TEXT PASSAGE:
Posts Tagged ‘algonac’

Evening along the St Clair

Tuesday, 20th July 2010; 10:26 pm - Location:

Dinner was at Snoopy’s Dog House in Algonac. I looked for a standard restaurant, really I did. But I didn’t see any other (still in business) local places on the main road, this place advertised “home cooking”, plus there was the “Welcome Bikers” sign. 🙂 It was basically a bar with a grill in the corner. So I needed to have a beer with my Snoopy Burger (prefab beef patty, with bacon, mushrooms, fried onions, and nacho cheese). I managed. 😀 Not a very healthy meal, but I’ve been a good boy On this trip, so I figure it’s OK.

None of the campgrounds I’ve been to has been full. Most have been fairly close to capacity, which means I didn’t really need a reservation, but doing so ensured I got a site to my liking. Sleeper was a little more than half full, with a few sites near mine empty, so I would have been OK there. Algonac, on the other hand, makes me feel a little silly having a reservation. It’s really two campgrounds: one across the street from the river with only token trees, the other back in the woods. I went for the woods. The open campground looks maybe half full, mostly toward the river. The wooded one is nearly vacant; there is not another camper within sight of me (note: there’s a lot of trees and bushes). Which is kinda nice, actually. I suppose it’s more crowded on the weekend, but despite being so close to Detroit, I think it counts as an out-of-the way secret.

One thing I knew to expect with the wooded site is bugs. However, I may have misunderestimated the level of bugs in a wooded site so close to so much water. Most campgrounds on this trip I’ve been OK in dusk or dark with some bug dope, a hat, long pants/sleeves, and a little swatting. But these bugs are hardcore. They may not actually land and bite where I’ve applied insect repellent, but the ear-buzzing gets maddening. So I had no choice but to get in the tent, at only 9:30. I’m secure inside, but the bzzzzz on the other side of that nylon fabric reminds me of Isle Royale (and not in a good way).

Heron, Huron, a river, and two bridges

Tuesday, 20th July 2010; 5:14 pm - Location: ,

Bird-sighting update: in the space of a couple minutes I saw: a crow the size of a small opossum dining on a small opossum by the side of the road; a hawk or some other mid-sized bird of prey, scanning a cornfield from only a few dozen feet up; and to great blue herons taking flight from a marsh, and flying right over me. I was unable to get pictures of any of this, so you’ll have to take my word for it.

As I expected, traffic picked up as I got closer to Port Huron. Less predictably, so did the cloud cover. But it never got worse than a thin overcast, and began to break up when I vote to Port Huron.

The Blue Water Bridges are impossible to miss, at least with the approach I took (taking an alternate parallel road rather than the highway into town). It used to be simple Bridge, but when there are too many cars somewhere, the answer in Michigan (and Ontario) is to build more road. So they built another span, right next to the other. But they deliberately chose a different design for the new one, so they don’t match. I disapprove.

RAW DATA:
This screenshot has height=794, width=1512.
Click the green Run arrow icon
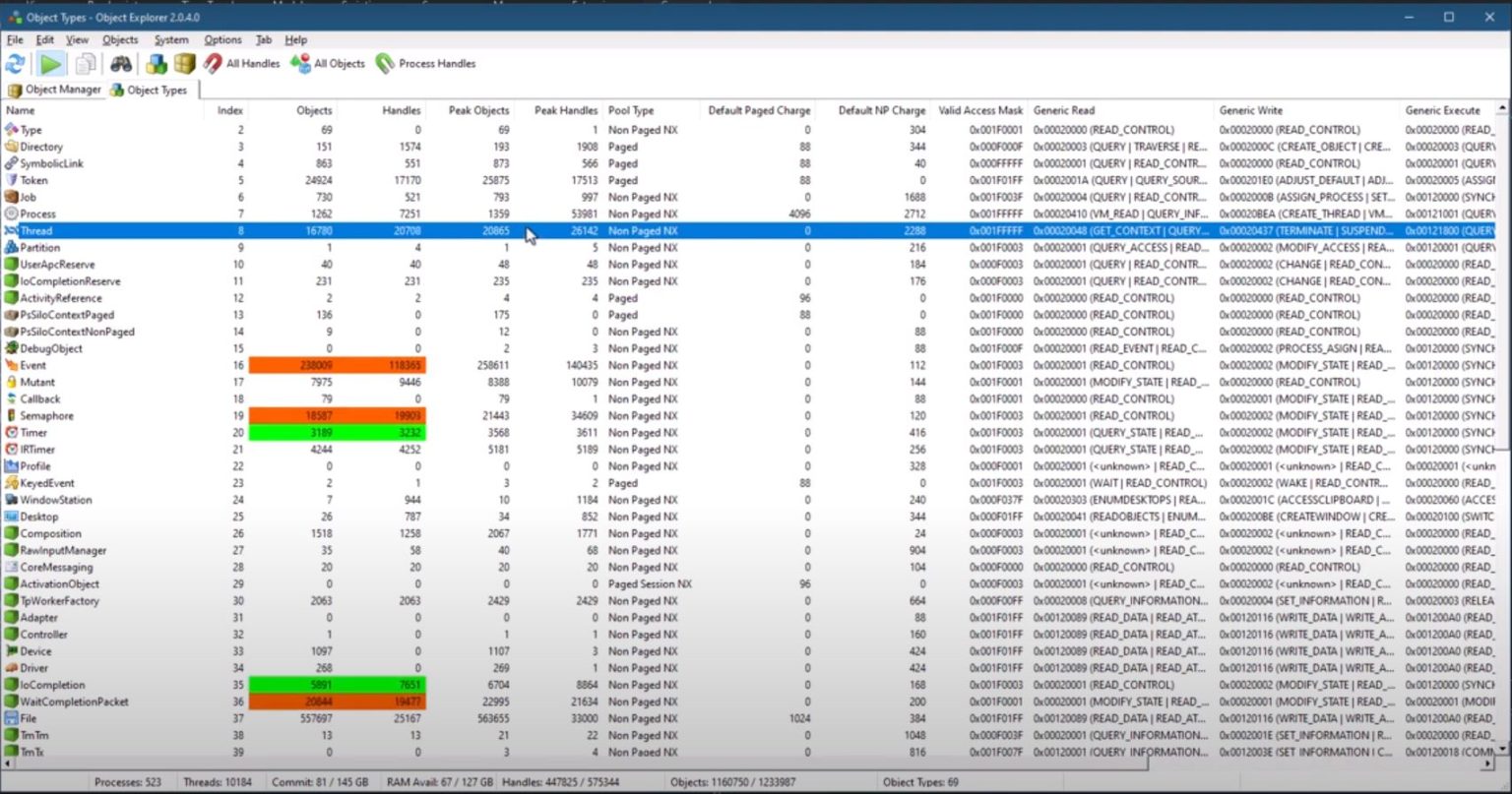click(49, 63)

YOUR TASK:
Rewrite the blog text from "Tuesday, 20th July 2010; 10:26" to "figure it’s OK.", putting "soda" in place of "beer". The data is separate material, unrelated to the blog text.

RESULT FOR THIS TASK:
Tuesday, 20th July 2010; 10:26 pm - Location:

Dinner was at Snoopy’s Dog House in Algonac. I looked for a standard restaurant, really I did. But I didn’t see any other (still in business) local places on the main road, this place advertised “home cooking”, plus there was the “Welcome Bikers” sign. 🙂 It was basically a bar with a grill in the corner. So I needed to have a soda with my Snoopy Burger (prefab beef patty, with bacon, mushrooms, fried onions, and nacho cheese). I managed. 😀 Not a very healthy meal, but I’ve been a good boy On this trip, so I figure it’s OK.